Perahu-perahu yang dihias dengan beragam ornamen khas maulid ini melintasi Sungai Pute dimulai dari Jembatan pute lalu berakhir di dermaga tiga Kampung Berua. Sesampainya di Kampung Berua, kegiatan dilanjutkan dengan barasanji oleh masyarakat dan juga diikuti para pengunjung.”Para pengunjung juga bisa bersama-sama naik di atas perahu merayakan kegiatan maulid di atas perahu khas Rammang Rammang ini,” tambahnya.

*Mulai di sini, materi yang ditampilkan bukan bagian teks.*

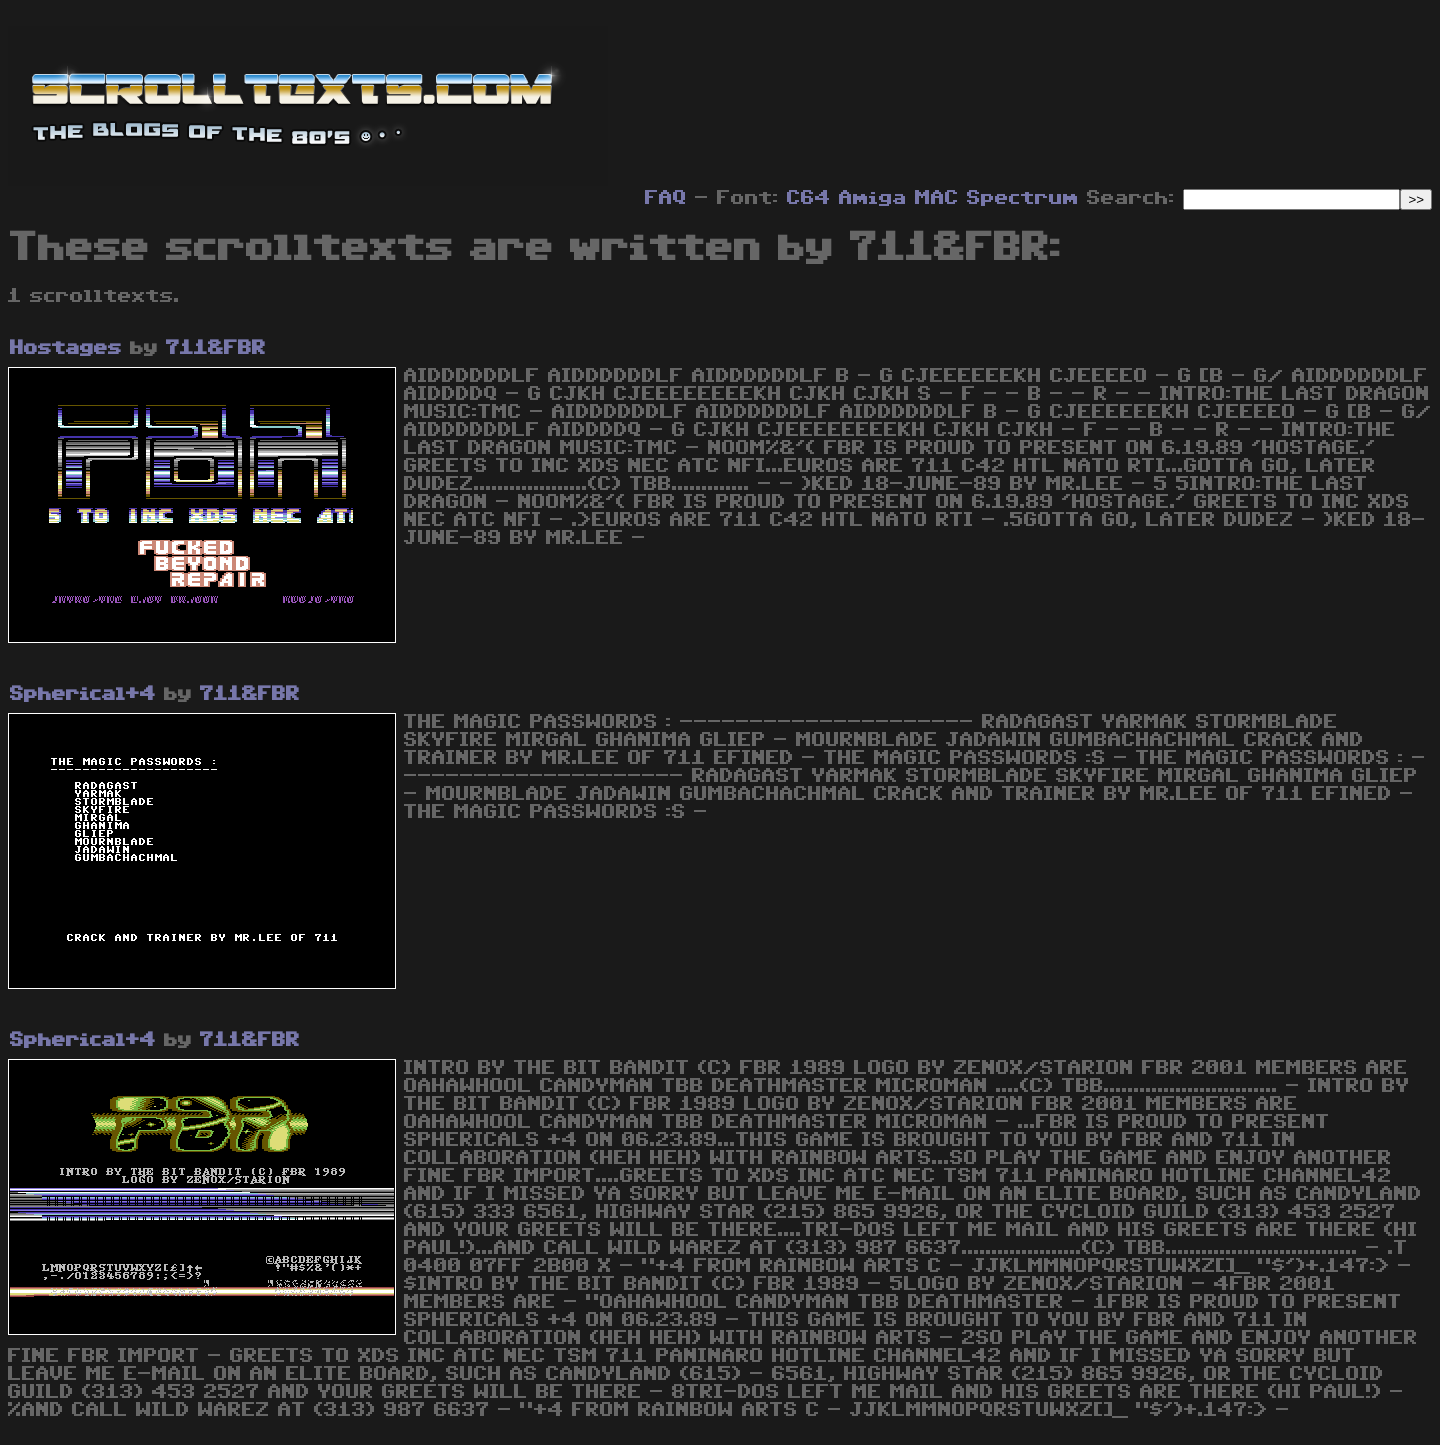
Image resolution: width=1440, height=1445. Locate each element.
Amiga (873, 198)
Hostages (66, 348)
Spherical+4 (83, 694)
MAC (937, 198)
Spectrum (1023, 198)
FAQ (666, 198)
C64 (809, 198)
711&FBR (216, 348)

Saat perayaan Maudu Jolloro’ yang dilaksanakan tahun 2018, Suratman Alimuddin, fotografer, yang kerap mengunjungi dan mempromosikan wisata Rammang-Rammang mengikuti kegiatan itu. Sebagai fotografer yang banyak mengabadikan pesona alam dan aktivitas budaya, Suratman menganggap bahwa tradisi ini sangat menarik untuk mengundang banyak wisatawan. Bahkan, ia juga melihat ada yang ‘khas’ dalam tradisi Maudu Jolloro’ yang diadakan oleh masyarakat di Rammang-Rammang.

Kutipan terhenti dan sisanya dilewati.